» **Your instructions**:
Reproduce the items below in full, substituting "side panel" for each occurrence of "sidebar" and leaving everything else unchanged.

» **Source data**:
++++

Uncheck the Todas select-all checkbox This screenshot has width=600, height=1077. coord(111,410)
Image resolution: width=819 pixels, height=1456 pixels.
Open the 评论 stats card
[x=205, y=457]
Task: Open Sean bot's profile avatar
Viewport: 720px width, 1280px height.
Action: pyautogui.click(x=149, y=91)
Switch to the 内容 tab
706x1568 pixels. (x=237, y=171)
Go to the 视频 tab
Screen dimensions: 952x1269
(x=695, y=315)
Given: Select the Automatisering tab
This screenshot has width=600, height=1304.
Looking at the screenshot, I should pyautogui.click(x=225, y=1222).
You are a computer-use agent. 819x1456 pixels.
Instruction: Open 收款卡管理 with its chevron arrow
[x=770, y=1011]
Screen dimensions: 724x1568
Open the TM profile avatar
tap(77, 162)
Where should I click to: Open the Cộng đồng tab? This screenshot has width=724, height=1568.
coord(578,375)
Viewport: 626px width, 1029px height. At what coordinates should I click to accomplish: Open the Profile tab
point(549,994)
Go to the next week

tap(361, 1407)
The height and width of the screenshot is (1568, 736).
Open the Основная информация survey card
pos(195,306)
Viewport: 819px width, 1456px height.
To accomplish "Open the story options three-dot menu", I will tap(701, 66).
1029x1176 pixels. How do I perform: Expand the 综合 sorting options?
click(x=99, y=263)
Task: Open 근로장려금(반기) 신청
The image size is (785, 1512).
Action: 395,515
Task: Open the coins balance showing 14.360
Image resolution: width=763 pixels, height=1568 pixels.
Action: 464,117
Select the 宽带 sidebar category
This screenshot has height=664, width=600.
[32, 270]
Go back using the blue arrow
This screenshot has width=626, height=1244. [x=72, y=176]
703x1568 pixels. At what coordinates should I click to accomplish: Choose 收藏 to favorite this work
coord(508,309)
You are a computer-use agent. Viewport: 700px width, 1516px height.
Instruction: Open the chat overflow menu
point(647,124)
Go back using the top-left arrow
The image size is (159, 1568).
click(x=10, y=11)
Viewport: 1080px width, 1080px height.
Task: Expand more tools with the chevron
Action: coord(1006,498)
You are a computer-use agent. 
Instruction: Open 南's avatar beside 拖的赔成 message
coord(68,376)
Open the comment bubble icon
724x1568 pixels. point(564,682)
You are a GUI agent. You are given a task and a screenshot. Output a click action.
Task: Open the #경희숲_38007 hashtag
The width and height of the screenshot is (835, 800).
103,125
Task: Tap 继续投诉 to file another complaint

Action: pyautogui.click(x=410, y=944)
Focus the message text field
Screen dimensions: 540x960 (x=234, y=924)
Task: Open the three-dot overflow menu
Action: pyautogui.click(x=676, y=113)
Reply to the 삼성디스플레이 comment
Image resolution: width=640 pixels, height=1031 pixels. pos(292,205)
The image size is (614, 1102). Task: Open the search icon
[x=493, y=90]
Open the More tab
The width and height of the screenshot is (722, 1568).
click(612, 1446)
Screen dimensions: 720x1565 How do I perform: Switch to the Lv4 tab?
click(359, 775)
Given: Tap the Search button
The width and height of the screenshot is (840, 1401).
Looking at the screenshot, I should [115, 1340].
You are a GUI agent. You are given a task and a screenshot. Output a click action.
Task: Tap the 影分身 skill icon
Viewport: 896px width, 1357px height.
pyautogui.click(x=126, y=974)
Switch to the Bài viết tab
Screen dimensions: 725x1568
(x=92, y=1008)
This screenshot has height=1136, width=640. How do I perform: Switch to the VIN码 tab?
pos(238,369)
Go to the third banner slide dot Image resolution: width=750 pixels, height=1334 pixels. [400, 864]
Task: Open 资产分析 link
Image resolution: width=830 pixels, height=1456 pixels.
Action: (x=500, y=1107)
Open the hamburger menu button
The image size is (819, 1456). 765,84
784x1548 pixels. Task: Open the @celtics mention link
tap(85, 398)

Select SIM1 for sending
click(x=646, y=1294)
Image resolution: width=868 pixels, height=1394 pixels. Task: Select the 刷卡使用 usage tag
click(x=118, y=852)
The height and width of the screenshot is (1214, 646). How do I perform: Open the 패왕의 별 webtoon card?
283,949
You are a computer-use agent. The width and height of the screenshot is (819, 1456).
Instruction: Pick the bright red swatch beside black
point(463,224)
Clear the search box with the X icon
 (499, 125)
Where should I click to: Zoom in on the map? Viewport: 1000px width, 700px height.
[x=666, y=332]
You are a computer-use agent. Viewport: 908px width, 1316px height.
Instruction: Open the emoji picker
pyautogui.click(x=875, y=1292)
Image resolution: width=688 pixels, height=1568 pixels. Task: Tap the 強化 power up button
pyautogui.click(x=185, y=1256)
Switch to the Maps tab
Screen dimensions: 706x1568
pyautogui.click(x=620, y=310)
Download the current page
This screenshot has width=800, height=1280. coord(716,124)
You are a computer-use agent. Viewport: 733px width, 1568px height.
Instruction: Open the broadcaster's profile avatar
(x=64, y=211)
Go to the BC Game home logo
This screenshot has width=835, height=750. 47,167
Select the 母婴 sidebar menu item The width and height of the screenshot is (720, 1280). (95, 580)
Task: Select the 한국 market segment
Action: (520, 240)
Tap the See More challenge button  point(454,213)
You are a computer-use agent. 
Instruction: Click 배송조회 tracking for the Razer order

++++

» **Result of the exercise**:
Uncheck the Todas select-all checkbox This screenshot has width=600, height=1077. coord(111,410)
Image resolution: width=819 pixels, height=1456 pixels.
Open the 评论 stats card
[x=205, y=457]
Task: Open Sean bot's profile avatar
Viewport: 720px width, 1280px height.
Action: pyautogui.click(x=149, y=91)
Switch to the 内容 tab
706x1568 pixels. (x=237, y=171)
Go to the 视频 tab
Screen dimensions: 952x1269
(x=695, y=315)
Given: Select the Automatisering tab
This screenshot has width=600, height=1304.
Looking at the screenshot, I should pyautogui.click(x=225, y=1222).
You are a computer-use agent. 819x1456 pixels.
Instruction: Open 收款卡管理 with its chevron arrow
[x=770, y=1011]
Screen dimensions: 724x1568
Open the TM profile avatar
tap(77, 162)
Where should I click to: Open the Cộng đồng tab? This screenshot has width=724, height=1568.
coord(578,375)
Viewport: 626px width, 1029px height. At what coordinates should I click to accomplish: Open the Profile tab
point(549,994)
Go to the next week

tap(361, 1407)
The height and width of the screenshot is (1568, 736).
Open the Основная информация survey card
pos(195,306)
Viewport: 819px width, 1456px height.
To accomplish "Open the story options three-dot menu", I will tap(701, 66).
1029x1176 pixels. How do I perform: Expand the 综合 sorting options?
click(x=99, y=263)
Task: Open 근로장려금(반기) 신청
The image size is (785, 1512).
Action: 395,515
Task: Open the coins balance showing 14.360
Image resolution: width=763 pixels, height=1568 pixels.
Action: 464,117
Select the 宽带 side panel category
This screenshot has height=664, width=600.
[32, 270]
Go back using the blue arrow
This screenshot has width=626, height=1244. [x=72, y=176]
703x1568 pixels. At what coordinates should I click to accomplish: Choose 收藏 to favorite this work
coord(508,309)
You are a computer-use agent. Viewport: 700px width, 1516px height.
Instruction: Open the chat overflow menu
point(647,124)
Go back using the top-left arrow
The image size is (159, 1568).
click(x=10, y=11)
Viewport: 1080px width, 1080px height.
Task: Expand more tools with the chevron
Action: coord(1006,498)
You are a computer-use agent. 
Instruction: Open 南's avatar beside 拖的赔成 message
coord(68,376)
Open the comment bubble icon
724x1568 pixels. point(564,682)
You are a GUI agent. You are given a task and a screenshot. Output a click action.
Task: Open the #경희숲_38007 hashtag
The width and height of the screenshot is (835, 800).
103,125
Task: Tap 继续投诉 to file another complaint

Action: pyautogui.click(x=410, y=944)
Focus the message text field
Screen dimensions: 540x960 (x=234, y=924)
Task: Open the three-dot overflow menu
Action: pyautogui.click(x=676, y=113)
Reply to the 삼성디스플레이 comment
Image resolution: width=640 pixels, height=1031 pixels. pos(292,205)
The image size is (614, 1102). Task: Open the search icon
[x=493, y=90]
Open the More tab
The width and height of the screenshot is (722, 1568).
click(612, 1446)
Screen dimensions: 720x1565 How do I perform: Switch to the Lv4 tab?
click(359, 775)
Given: Tap the Search button
The width and height of the screenshot is (840, 1401).
Looking at the screenshot, I should [115, 1340].
You are a GUI agent. You are given a task and a screenshot. Output a click action.
Task: Tap the 影分身 skill icon
Viewport: 896px width, 1357px height.
pyautogui.click(x=126, y=974)
Switch to the Bài viết tab
Screen dimensions: 725x1568
(x=92, y=1008)
This screenshot has height=1136, width=640. How do I perform: Switch to the VIN码 tab?
pos(238,369)
Go to the third banner slide dot Image resolution: width=750 pixels, height=1334 pixels. [400, 864]
Task: Open 资产分析 link
Image resolution: width=830 pixels, height=1456 pixels.
Action: (x=500, y=1107)
Open the hamburger menu button
The image size is (819, 1456). 765,84
784x1548 pixels. Task: Open the @celtics mention link
tap(85, 398)

Select SIM1 for sending
click(x=646, y=1294)
Image resolution: width=868 pixels, height=1394 pixels. Task: Select the 刷卡使用 usage tag
click(x=118, y=852)
The height and width of the screenshot is (1214, 646). How do I perform: Open the 패왕의 별 webtoon card?
283,949
You are a computer-use agent. The width and height of the screenshot is (819, 1456).
Instruction: Pick the bright red swatch beside black
point(463,224)
Clear the search box with the X icon
 (499, 125)
Where should I click to: Zoom in on the map? Viewport: 1000px width, 700px height.
[x=666, y=332]
You are a computer-use agent. Viewport: 908px width, 1316px height.
Instruction: Open the emoji picker
pyautogui.click(x=875, y=1292)
Image resolution: width=688 pixels, height=1568 pixels. Task: Tap the 強化 power up button
pyautogui.click(x=185, y=1256)
Switch to the Maps tab
Screen dimensions: 706x1568
pyautogui.click(x=620, y=310)
Download the current page
This screenshot has width=800, height=1280. coord(716,124)
You are a computer-use agent. Viewport: 733px width, 1568px height.
Instruction: Open the broadcaster's profile avatar
(x=64, y=211)
Go to the BC Game home logo
This screenshot has width=835, height=750. 47,167
Select the 母婴 side panel menu item The width and height of the screenshot is (720, 1280). (95, 580)
Task: Select the 한국 market segment
Action: (520, 240)
Tap the See More challenge button  point(454,213)
You are a computer-use agent. 
Instruction: Click 배송조회 tracking for the Razer order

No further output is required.